Prop. 8 Opposition Turns Ugly

Prayer had just finished when men and women stood up in pockets across the congregation, on the main floor and in the balcony. “Jesus was gay,” they shouted among other profanities and blasphemies as they rushed the stage. Some forced their way through rows of women and kids to try to hang a profane banner from the balcony while others began tossing fliers into the air. Two women made their way to the pulpit and began to kiss.

More. Nor, I’m afraid, can this just be written off as an isolated incident. As Natalie noted a few days ago, the success of Prop. 8 has stirred up a lot of anti-Mormon feeling, so much so that Bishop Weigand (who used to be Bishop for Salt Lake City) issued a statement defending the LDS church and calling on Catholics to “stand in solidarity with our Mormon brothers and sisters in support of traditional marriage – the union of one man and one woman – that has been the major building block of Western Civilization for millennia.” Last week at a rally to protest support of Prop. 8 by members of the LDS church, gay activities hurled racial epithets at blacks attending the rally (and who, ironically, were therefore on their side on the question of same-sex marriage) According to one account:

It was like being at a klan rally except the klansmen were wearing Abercrombie polos and Birkenstocks. YOU N*GGER, one man shouted at men. If your people want to call me a F*GGOT, I will call you a n*gger. Someone else said same thing to me on the next block near the temple…me and my friend were walking, he is also gay but Korean, and a young WeHo clone said after last night the n*ggers better not come to West Hollywood if they knew what was BEST for them.

And then there’s this:

(HT: Laudem Gloriae)

November 12, 2008 Posted by | Democracy, Election, Homosexuality, Marriage, Mormonism, Race | 1 Comment

Not the Same

Oliver Wendell Holmes once said that a good catchword could stop people from thinking for 50 years. Something similar seems to be true of the “it’s the same as race” argument. The argument is most prominent these days in matters relating to homosexuality, but it’s hardly confined to such discussions. Similar analogies have been made by everyone from proponents of deaf culture, to animal rights activists. In a society without many examples of moral righteousness, it is perhaps not so surprising that people would want to trade on the positive connotations of the Civil Rights movement by associating with it their own pet projects and causes. Such analogies, however, are almost always quite problematic.
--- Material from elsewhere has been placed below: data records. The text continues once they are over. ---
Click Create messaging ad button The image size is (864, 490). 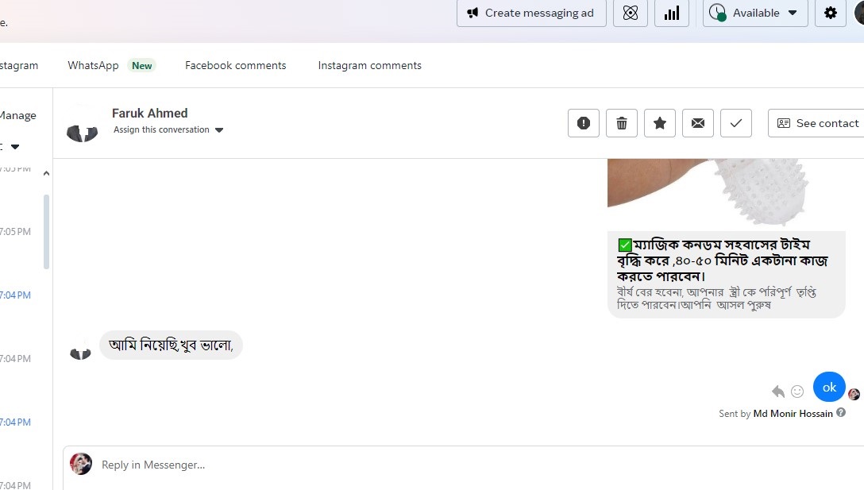pos(531,13)
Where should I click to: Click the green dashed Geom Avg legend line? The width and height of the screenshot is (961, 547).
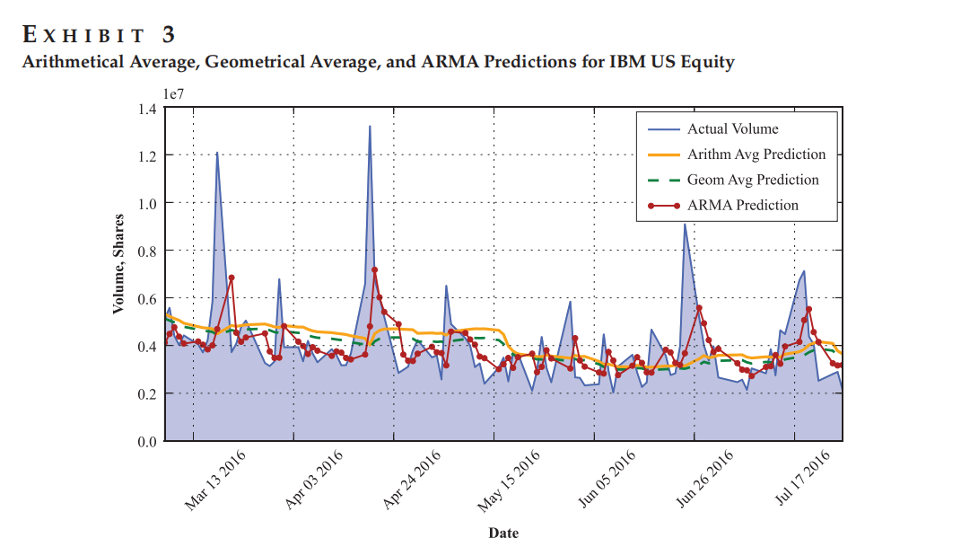[664, 181]
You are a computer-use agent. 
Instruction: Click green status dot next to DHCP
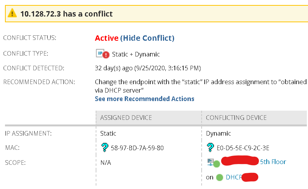pyautogui.click(x=220, y=177)
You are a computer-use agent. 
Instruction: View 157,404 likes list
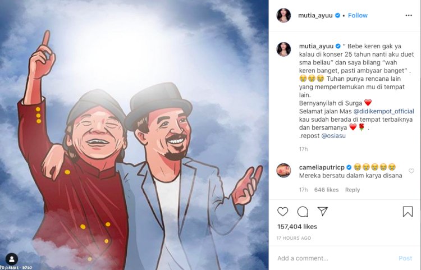[x=297, y=227]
Consider: next to racism, no discriminatory ‘ism’ is subject to more widespread opprobrium than is sexism. Yet both law and society treat differential treatment based on sex very differently from differential treatment based on race. With regard to race, for example, the Supreme Court declared in Brown that “separate but equal is inherently unequal” and has struck down laws mandating such things as separate bathrooms and sports teams based on race. When it comes to sex, by contrast, we have separate bathrooms and sports teams that are required by law to be separate but equal. Continue reading

June 17, 2008 Posted by | Homosexuality, Law, Race | 1 Comment

Memo to Advocates of Same Sex Marriage

Writing at Townhall, Jennifer Roback Morse addresses the advocates of the so-called conservative case for same sex marriage:

Well, it is official. You won. We lost. Same sex marriage is the law in California. We might win the amendment in the fall, but let’s face it. The momentum is on your side: the Inexorable March of Progress and all that. Those of us in the Marriage Movement can go back to our main business of trying to make marriage more permanent and stable. To tell you the truth, same sex marriage is a bummer of a topic that isn’t much fun to talk about. I’d much rather spend my time trying to steer people away from divorce and cohabitation and teen sex.

So now that people with same sex attraction can marry, we need to start giving them sensible advice about preparing for marriage. Item #1: stop living together. Straight people have learned a lot about premarital cohabitation in the last 30 years. Women in cohabiting relationships are nine times more likely to be murdered by their partners than married women. Children in cohabiting relationships are more likely to be abused than children living with married couples. Continue reading

June 11, 2008 Posted by | Homosexuality, Marriage | 2 Comments

The APA and Homosexuality

Via Kathy Shaidle, Sally Satel’s review of The Loss of Sadness: How Psychiatry Transformed Normal Sorrow Into Depressive Disorder contains an interesting tidbit about the APA’s decision to eliminate homosexuality from its official list of mental disorders:

In the early 1970s, annual meetings of the American Psychiatric Association (APA) were home to angry showdowns between the gay rights lobby and organized psychiatry. Activists picketed convention sites, shouted down speakers, and waged ad hominem attacks on psychiatrists who sincerely believed that homosexuality was a sickness. The goal of their flamboyant campaign against the APA — an impressive display of “guerrilla theater,” as one psychiatrist put it — was to force the association to take homosexuality out of its official handbook, the Diagnostic and Statistical Manual of Mental Disorders, second edition, popularly known as the DSM-II.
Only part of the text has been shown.